§ Your objective: The records below must be reproduced exactly. Strip out the pictures.

══════════════════════════════

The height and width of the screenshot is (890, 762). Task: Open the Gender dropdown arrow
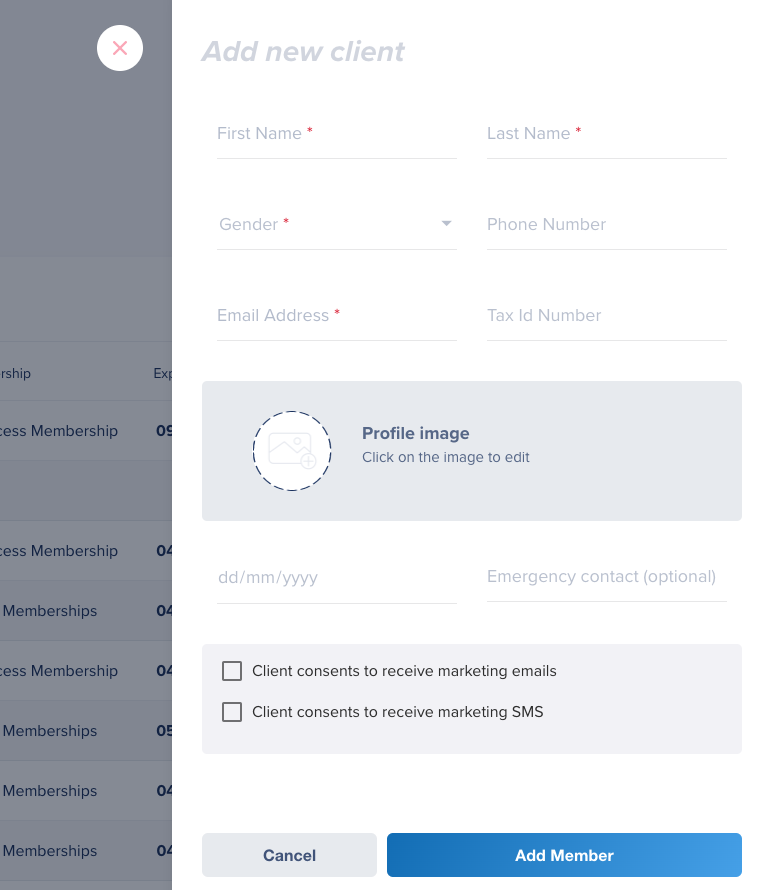446,224
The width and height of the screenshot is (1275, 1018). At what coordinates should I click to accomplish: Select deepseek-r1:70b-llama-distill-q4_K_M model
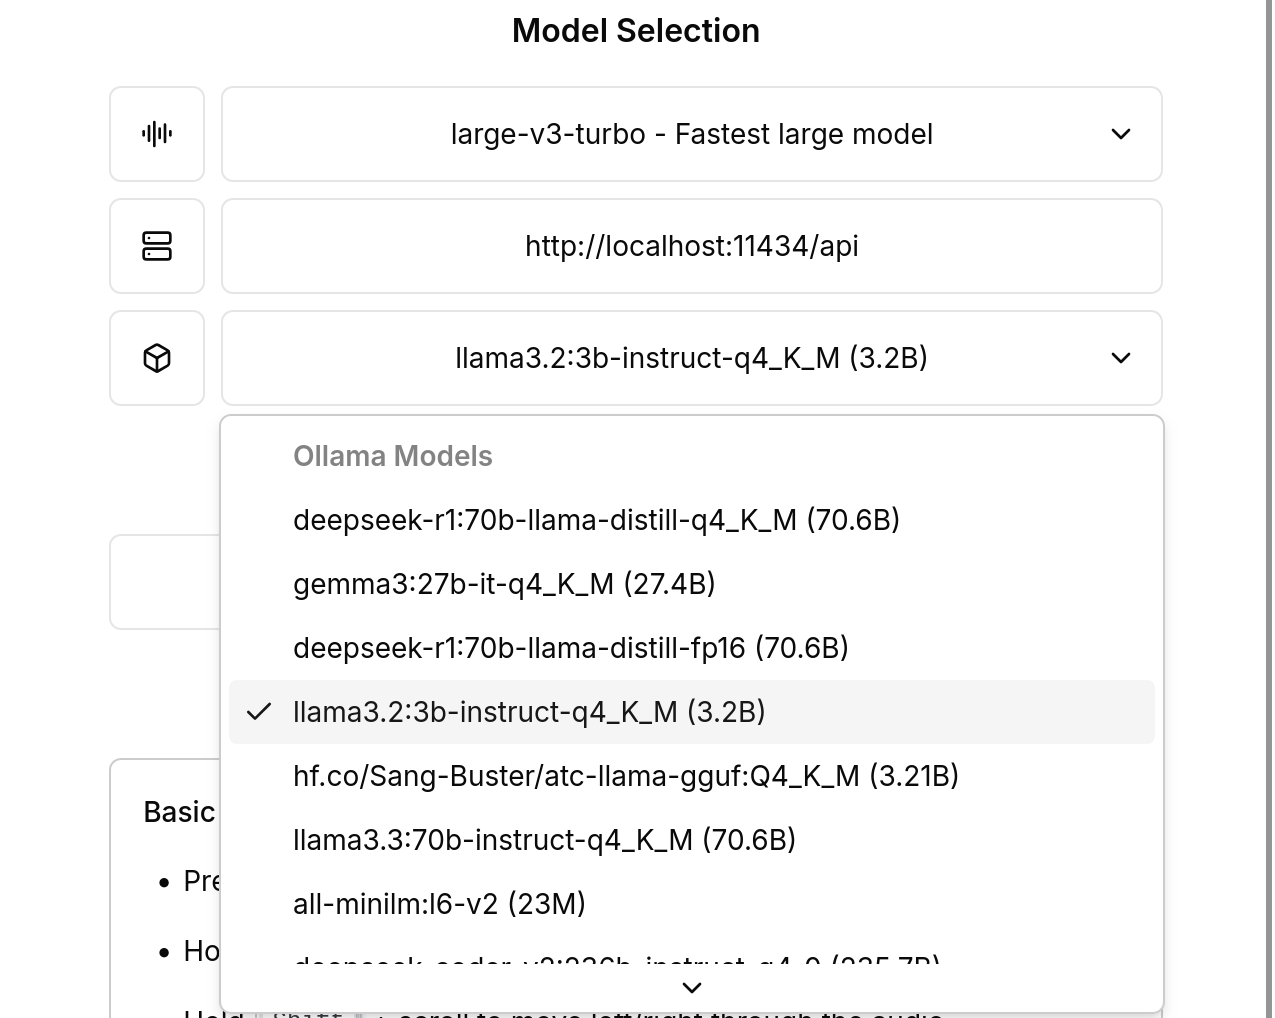pyautogui.click(x=596, y=520)
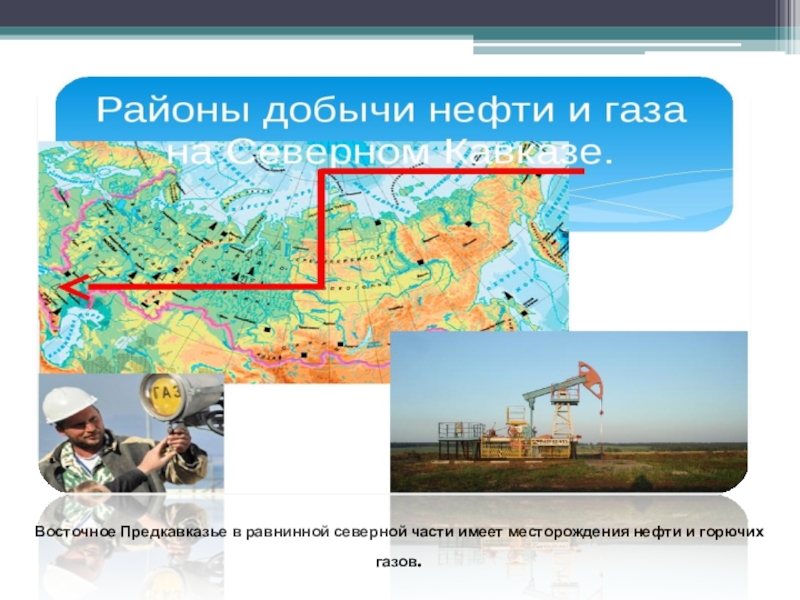The width and height of the screenshot is (800, 600).
Task: Click the red arrowhead pointing left on map
Action: (x=68, y=288)
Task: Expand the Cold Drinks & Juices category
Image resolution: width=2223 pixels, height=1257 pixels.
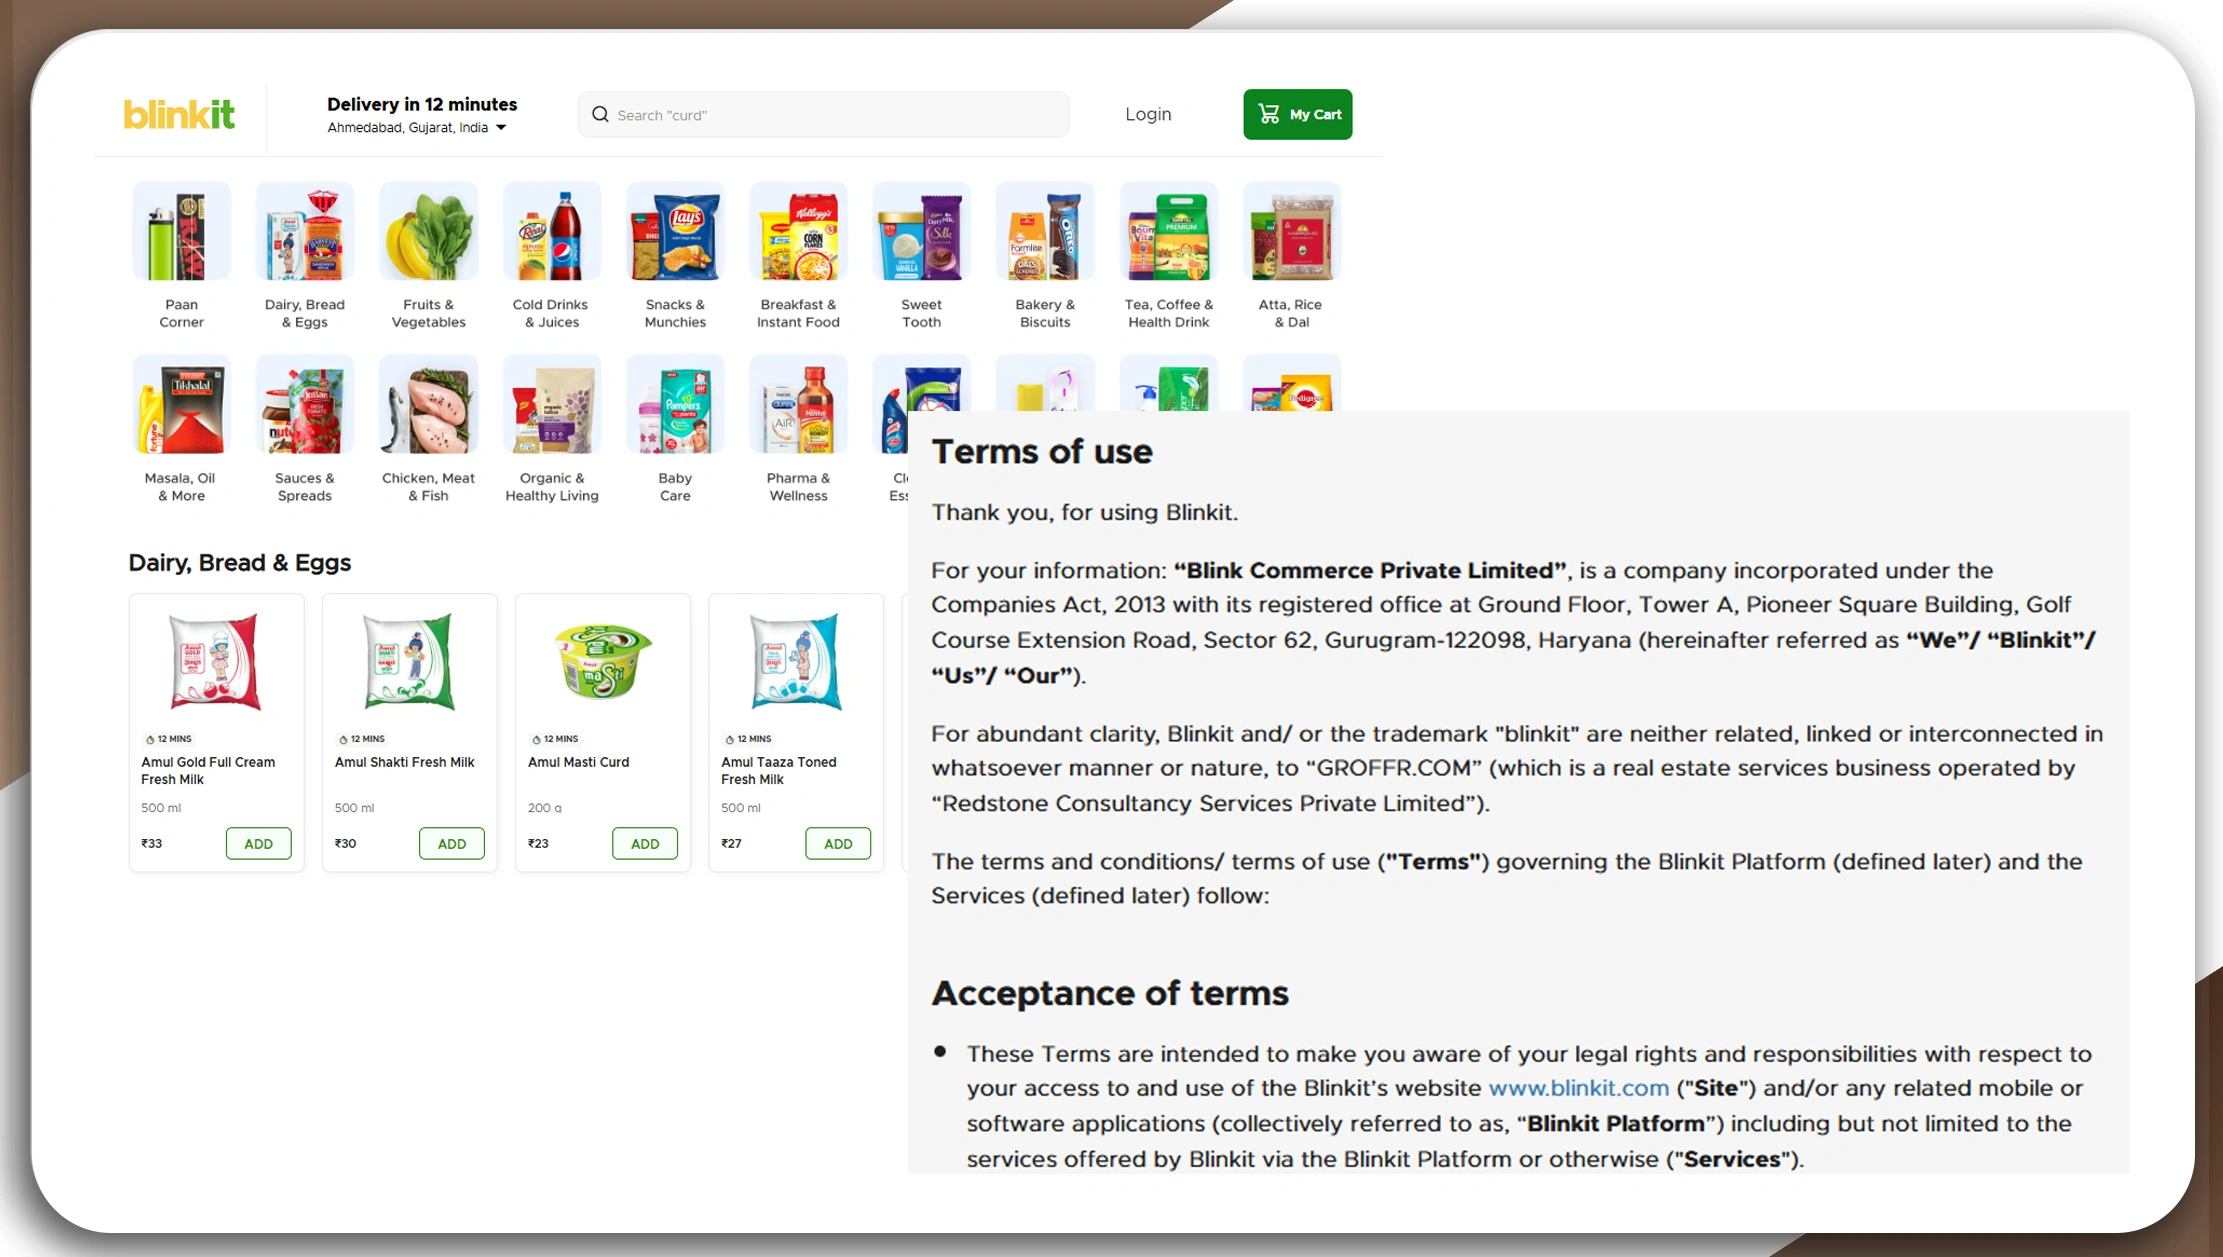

══════════════════════════════

§ Answer space:
The height and width of the screenshot is (890, 762). Task: Open the Gender dropdown arrow
446,224
The width and height of the screenshot is (1275, 1018). At what coordinates should I click to accomplish: Select deepseek-r1:70b-llama-distill-q4_K_M model
pyautogui.click(x=596, y=520)
The width and height of the screenshot is (800, 600).
Task: Click the red arrowhead pointing left on map
Action: (x=68, y=288)
Task: Expand the Cold Drinks & Juices category
Image resolution: width=2223 pixels, height=1257 pixels.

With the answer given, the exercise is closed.